We live in a world where renewable energy is an option, but the high cost of storing that electricity is still a problem. Now, researchers have invented a low-cost, “air-breathing” battery that could revolutionize access to clean energy and save our wallets.
The battery, which was developed by researchers at the Massachusetts Institute of Technology, allegedly costs just one-fifth of its already-existing equivalents.
Generally speaking, storing renewable energy is so expensive that a $100-per-kilowatt-hour rate is considered normal (a kilowatt hour is the amount of energy used in an hour while running a 1,000-watt appliance).
This battery, on the other hand, would cost just $20 to $30 per kilowatt hour for wind and solar energy in scaled-up systems, according to MIT News. Plus, a single battery charge has the potential to last for “days up to several months,” according to Yet-Ming Chiang, a professor of materials science and engineering at MIT.
“There’s a developing need, as we have more and more renewable energy, to store for longer periods of time than what’s currently possible,” he said by phone.
In an era of climate change woes, batteries are a key part of the clean energy equation. They fill in the gaps of electricity when, say, the sun is down for solar panels or the wind is too weak for turbines.
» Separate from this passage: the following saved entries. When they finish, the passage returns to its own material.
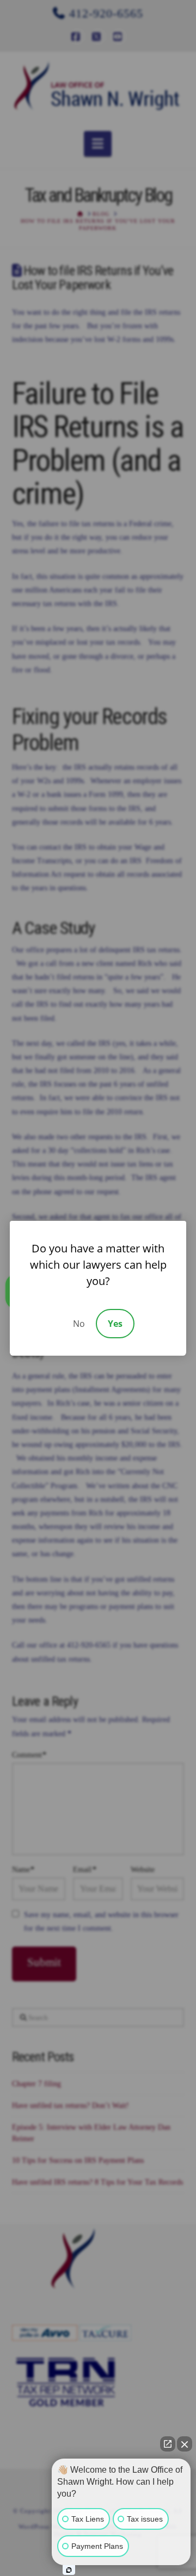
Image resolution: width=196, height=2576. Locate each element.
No (79, 1324)
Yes (115, 1324)
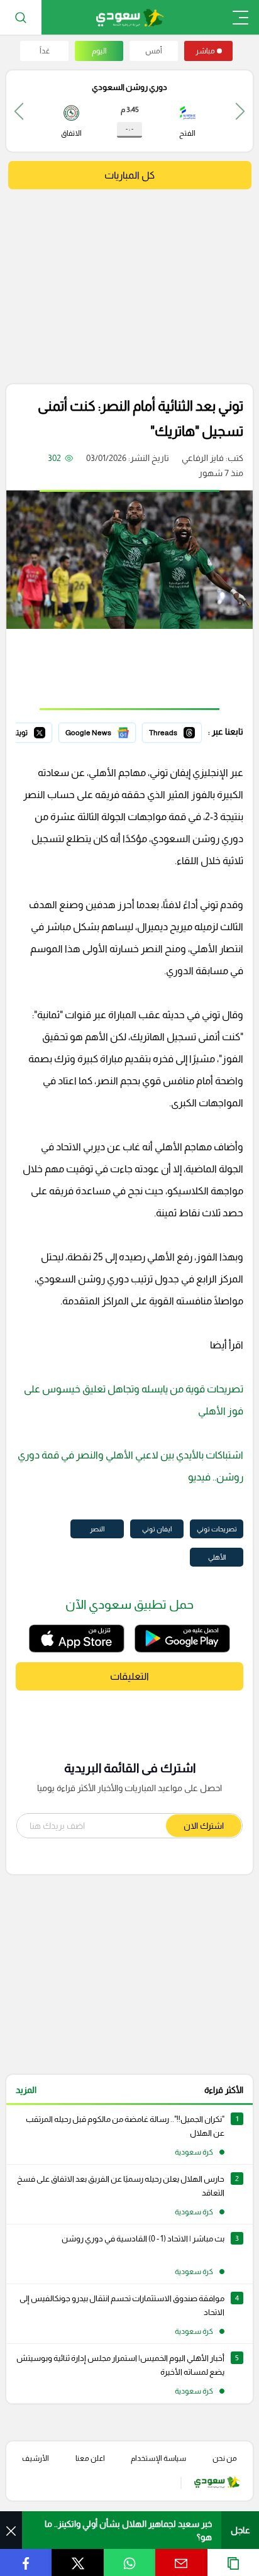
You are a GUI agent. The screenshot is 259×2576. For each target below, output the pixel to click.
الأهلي (217, 1557)
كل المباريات (129, 175)
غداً (45, 51)
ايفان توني (157, 1529)
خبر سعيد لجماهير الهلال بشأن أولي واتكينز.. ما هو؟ (128, 2530)
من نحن (224, 2458)
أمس (153, 51)
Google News (108, 731)
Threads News (173, 731)
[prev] (240, 111)
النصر (97, 1529)
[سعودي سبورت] (130, 17)
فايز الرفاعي (203, 458)
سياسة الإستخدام (158, 2458)
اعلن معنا (90, 2458)
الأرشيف (35, 2458)
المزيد (26, 2090)
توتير (43, 731)
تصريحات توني (217, 1529)
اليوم (99, 51)
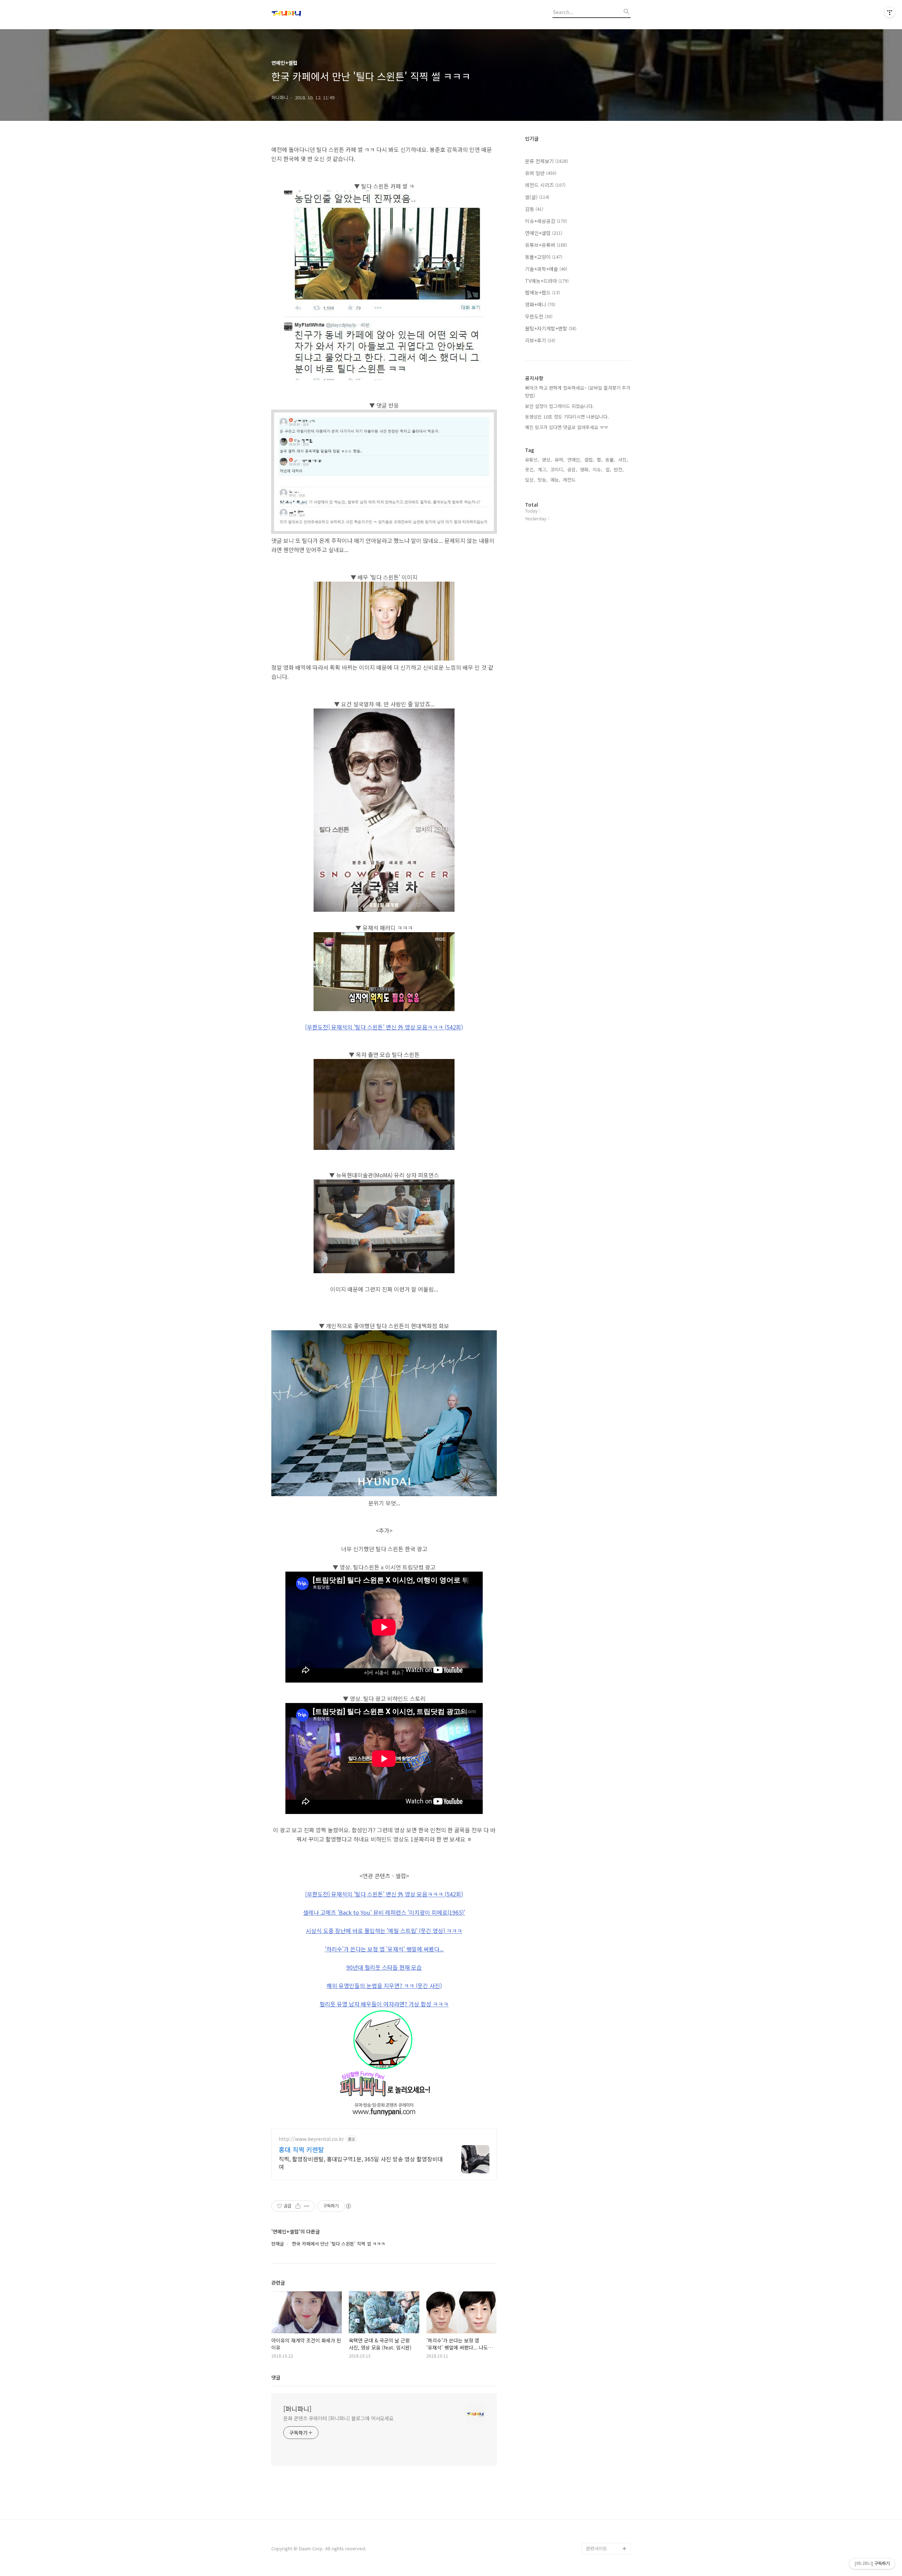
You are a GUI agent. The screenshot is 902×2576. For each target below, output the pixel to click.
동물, (610, 459)
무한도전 (538, 316)
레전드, (570, 479)
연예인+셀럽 (543, 232)
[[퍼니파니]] (310, 14)
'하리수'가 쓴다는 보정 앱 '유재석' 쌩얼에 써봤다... (384, 1949)
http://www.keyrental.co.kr (311, 2139)
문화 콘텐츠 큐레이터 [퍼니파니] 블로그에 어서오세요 (338, 2418)
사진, (623, 459)
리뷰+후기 (540, 340)
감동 (534, 208)
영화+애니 (540, 304)
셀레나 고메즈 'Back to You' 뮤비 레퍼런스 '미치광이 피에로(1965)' (384, 1912)
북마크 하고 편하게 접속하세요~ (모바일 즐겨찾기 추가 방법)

This problem is usually referred to as “intermittency.”
“In New York, for example, the difference between the amount of sunlight you can turn into electricity in the summer versus that in winter is a factor of four — four times more [solar energy] in the summer,” Chiang said. “The expansion of renewable energy has to one way or another deal with its intermittency at some point.”
Scientists call it a “breathing battery” because it absorbs and releases oxygen, which basically sends electrons through a number of processes that both charge the battery and allow energy to be drawn from it. The batteries take up oxygen when their energy is being used, then release oxygen when charging again.
Currently still a prototype, it’s only roughly the size of a coffee cup — but if it’s made on larger scales, it’ll likely pack a lot of power.